● **Testo**:
I sette volti dell’universo giovanile che non studia né lavora

In Italia oltre il 16 per cento dei giovani tra i 15 e i 29 anni risulta inattiva, almeno ufficialmente. La media europea oscilla intorno all’11 per cento. E tra il 2008 ed oggi sono oltre mezzo milione quelli che hanno scelto di andare all’estero: le ragioni del fenomeno
Pur essendosi ridotta, la platea dei giovani Neet, acronimo che significa Not in employement, education or training, pone il nostro Paese al vertice di una classifica europea della quale non possiamo andare fieri. Oltre il 16 per cento dei giovani tra i 15 e i 29 anni risulta inattiva, almeno ufficialmente. La media europea oscilla intorno all’11 per cento. Paesi come Germania e Olanda registrano un rassicurante 7 per cento. Intanto, sempre di più diplomati e laureati sono costretti a lasciare il Paese per cercare un’occupazione migliore e soprattutto salari e stipendi più accettabili. In dieci anni, secondo l’Istat, sono emigrati quasi centomila laureati, l’equivalente degli abitanti di Piacenza. Cioè di una media città italiana tutta abitata da cittadini con formazione terziaria.
Tra il 2008 ed oggi oltre mezzo milione di giovani hanno scelto di andare all’estero. Sono suppergiù la popolazione di Genova, capoluogo della regione più anziana d’Italia che domenica sceglierà il suo nuovo sindaco (o sindaca). Sono questi fenomeni di tale rilevanza che fatichiamo a credere che siano veri. Del resto, dove sono tutti questi Neet? Hanno mai manifestato? Magari lo facessero, sarebbe una buona notizia. Un sintomo della voglia di partecipare, anche scontrandosi con le generazioni più anziane. L’indifferenza e la rassegnazione sono peggio della protesta.

● **Voci**:

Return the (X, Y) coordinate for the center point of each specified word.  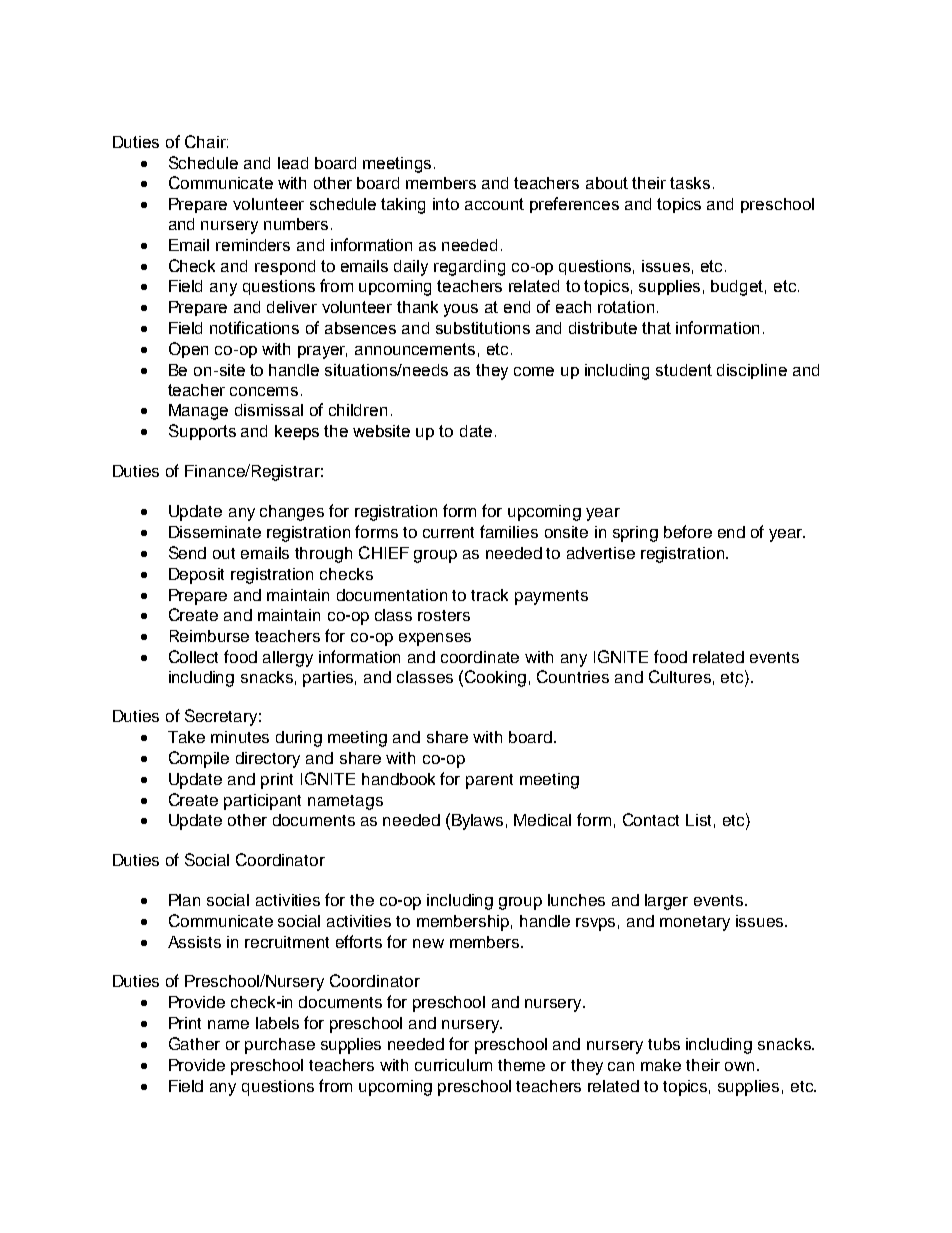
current (448, 532)
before (688, 531)
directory (268, 760)
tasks (690, 183)
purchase (280, 1046)
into (446, 204)
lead (293, 163)
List (698, 820)
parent (489, 781)
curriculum (453, 1065)
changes (292, 513)
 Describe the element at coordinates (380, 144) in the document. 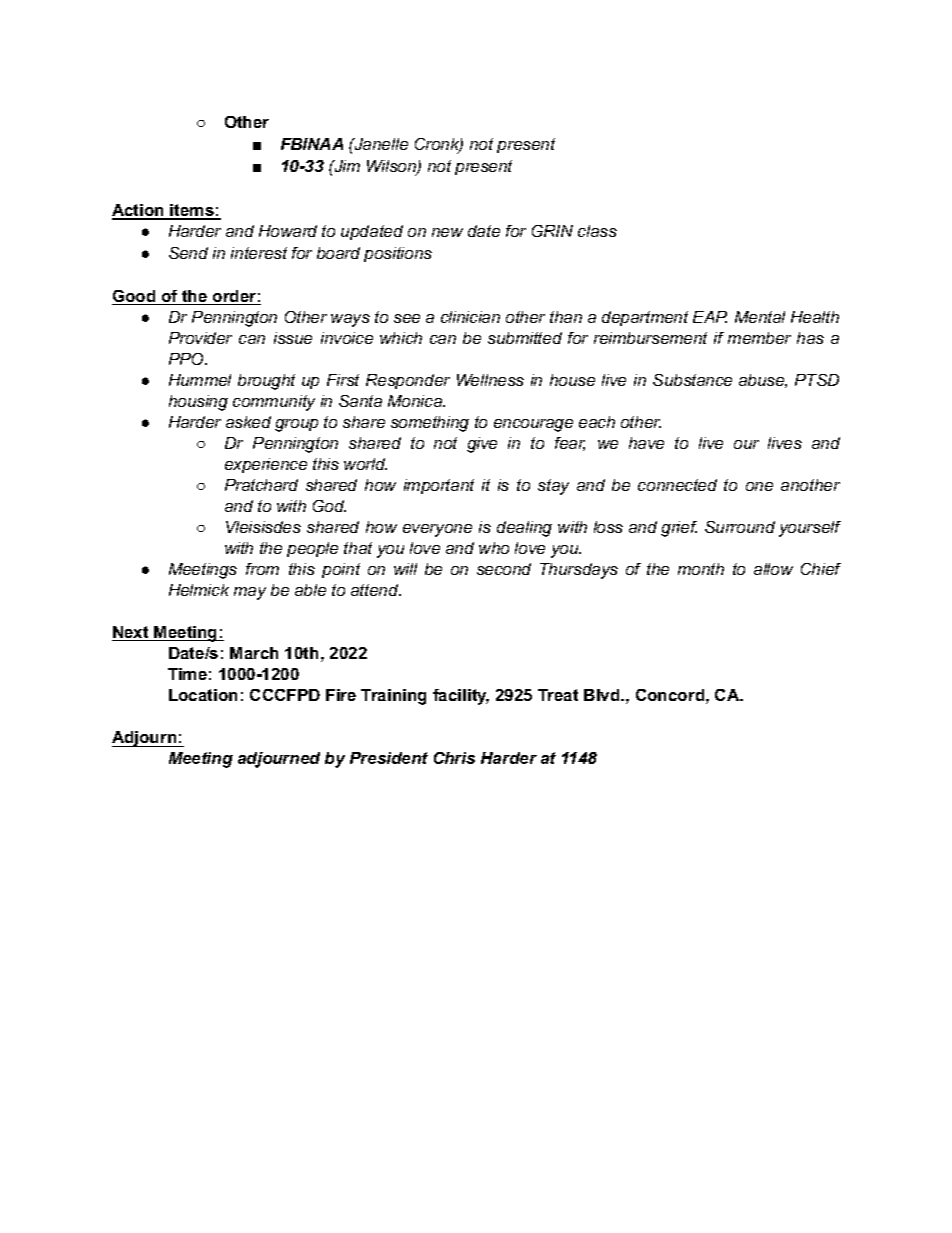

I see `Janelle` at that location.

● **Problemi e compiti**:
A. Riscrivi in forma di elenco il paragrafo del testo sui giovani Neet che comincia con «Tra il 2008 ed oggi», mantenendone i fatti principali.
B. Prosegui, per favore, il testo sui giovani Neet dopo la sua ultima frase.
Le righe non servono per svolgere il lavoro.

● **Risultati dell'esercizio**:
A.
- Dal 2008 a oggi oltre mezzo milione di giovani ha scelto di andare all'estero, più o meno quanto la popolazione di Genova, capoluogo della regione più anziana d'Italia.
- Fenomeni di questa rilevanza sono così grandi che si fatica a credere che siano veri.
- I Neet non si vedono e non hanno mai manifestato.
- Se lo facessero sarebbe una buona notizia: un segno della voglia di partecipare, anche scontrandosi con le generazioni più anziane.
- Indifferenza e rassegnazione sono peggio della protesta.

B.
Le ragioni del fenomeno sono state scandagliate a fondo da molte ricerche. Ancora troppi gli abbandoni scolastici (l’Italia è quinta in Europa, ma migliora, con un tasso di dispersione superiore al 10 per cento). Il fenomeno è più accentuato nel Mezzogiorno, con Sicilia e Sardegna oltre il 17 per cento. E poi ci sono la scarsa cultura dell’alternanza scuola-lavoro (largamente avversata), le inefficienze del mercato del lavoro, pochi tirocini e apprendistati. Occorre uno sforzo ulteriore per porre il fenomeno all’attenzione della società e impedire che sia sommerso in una sorta di «intercapedine del nulla», ripostiglio di tante vite e talenti che meritano di avere più attenzione e soprattutto stimoli di riscatto.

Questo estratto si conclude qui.